In September 2020, Nvidia announced an agreement to buy Arm from SoftBank for approximately $40 billion. The deal would combine the dominant GPU company with the company whose architecture underpinned almost every smartphone and an increasing share of laptops and servers. The reaction across the chip industry was immediate and almost entirely sceptical.
Arm itself was an unusual company. It did not manufacture chips. It licensed its architectures to companies that did, including Apple, Qualcomm, Samsung, MediaTek, and many others. The neutrality of Arm was central to its business model. The chip designers paying for Arm licences trusted Arm not to favour one customer over another, because Arm had no chip business of its own to favour.
Nvidia, by contrast, had a very large chip business of its own. The acquisition would put a major chip designer in control of the architecture used by its potential competitors. The structural conflict of interest was obvious enough that most of the major Arm customers raised concerns publicly within days of the announcement.

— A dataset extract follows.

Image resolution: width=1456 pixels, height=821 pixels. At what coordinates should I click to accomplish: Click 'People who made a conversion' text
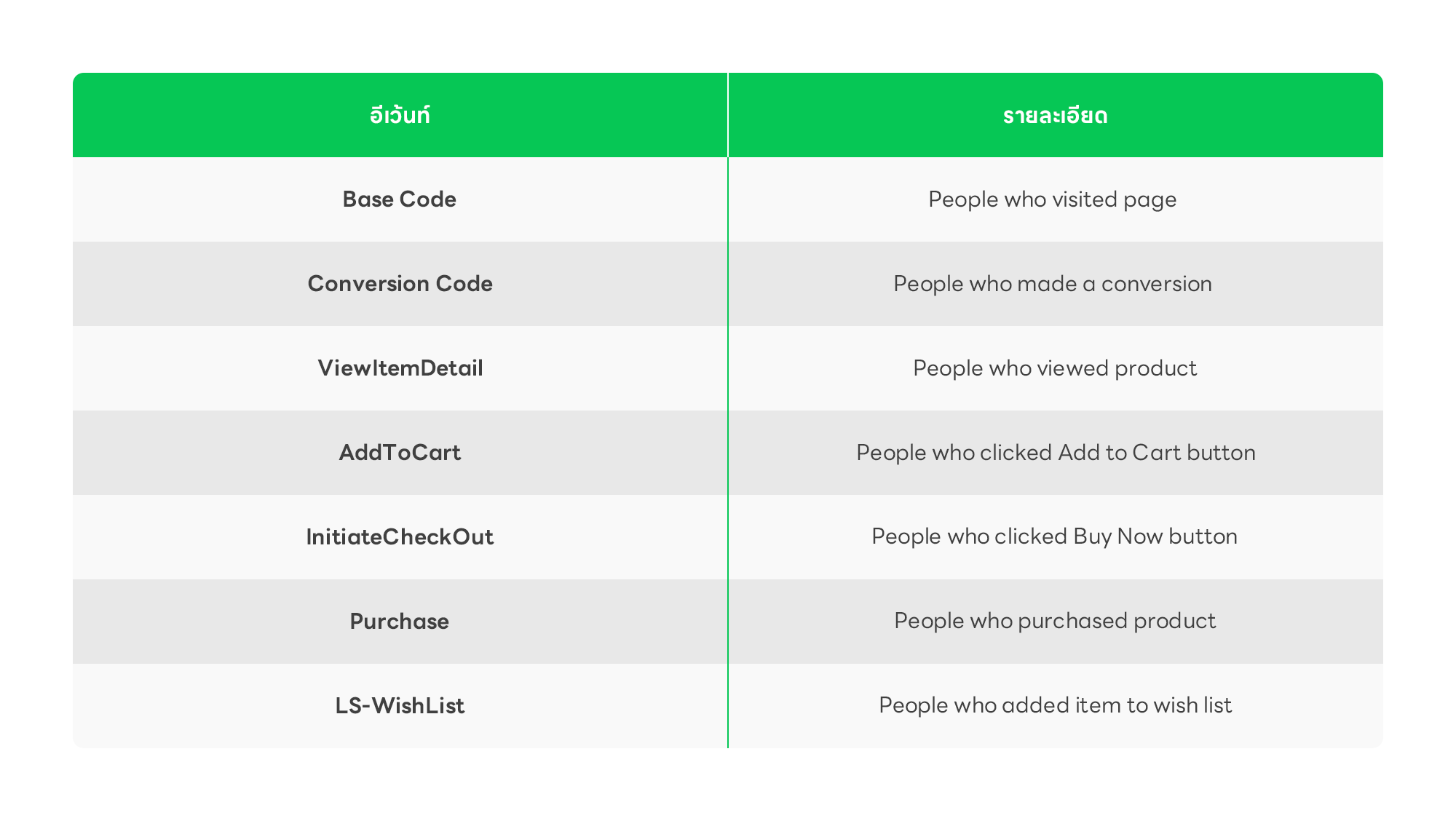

The regulatory review was going to be extensive. Deals at that scale and with that kind of competition implications normally take a long time to clear, and this one had to navigate competition authorities in the US, the UK, the EU, and China. The optimistic view was that with appropriate behavioural commitments the deal could close in eighteen months. The realistic view was that the deal might not close at all.

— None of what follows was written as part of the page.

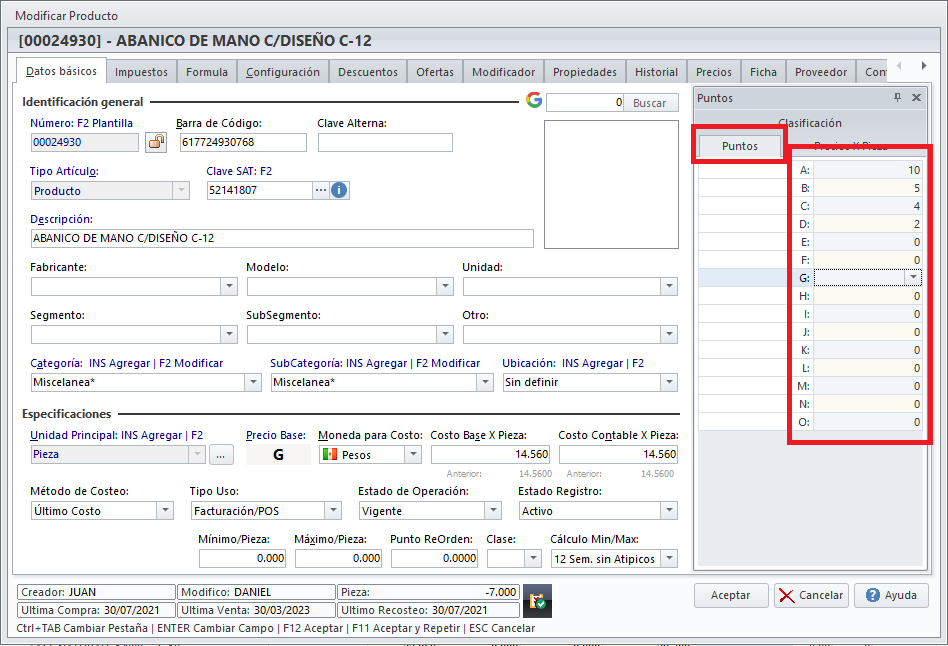Click the Descripción text field
This screenshot has width=948, height=646.
coord(282,239)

What the announcement revealed was that the semiconductor industry had become strategically important enough that consolidations of this kind would be examined under a much harsher light than they had been a decade earlier. The combination of national security considerations, geopolitical tensions over chip supply chains, and the increasingly central role of AI accelerators all meant that chip M&A was no longer just about competition policy.
The deal would, ultimately, fall apart. By early 2022, Nvidia and SoftBank would mutually agree to terminate the agreement after it became clear that regulatory clearance was not going to happen on any reasonable timeline. Arm would eventually go public on its own, and the architecture would remain neutral. But the deal being attempted at all said something about where the chip industry sat in 2020.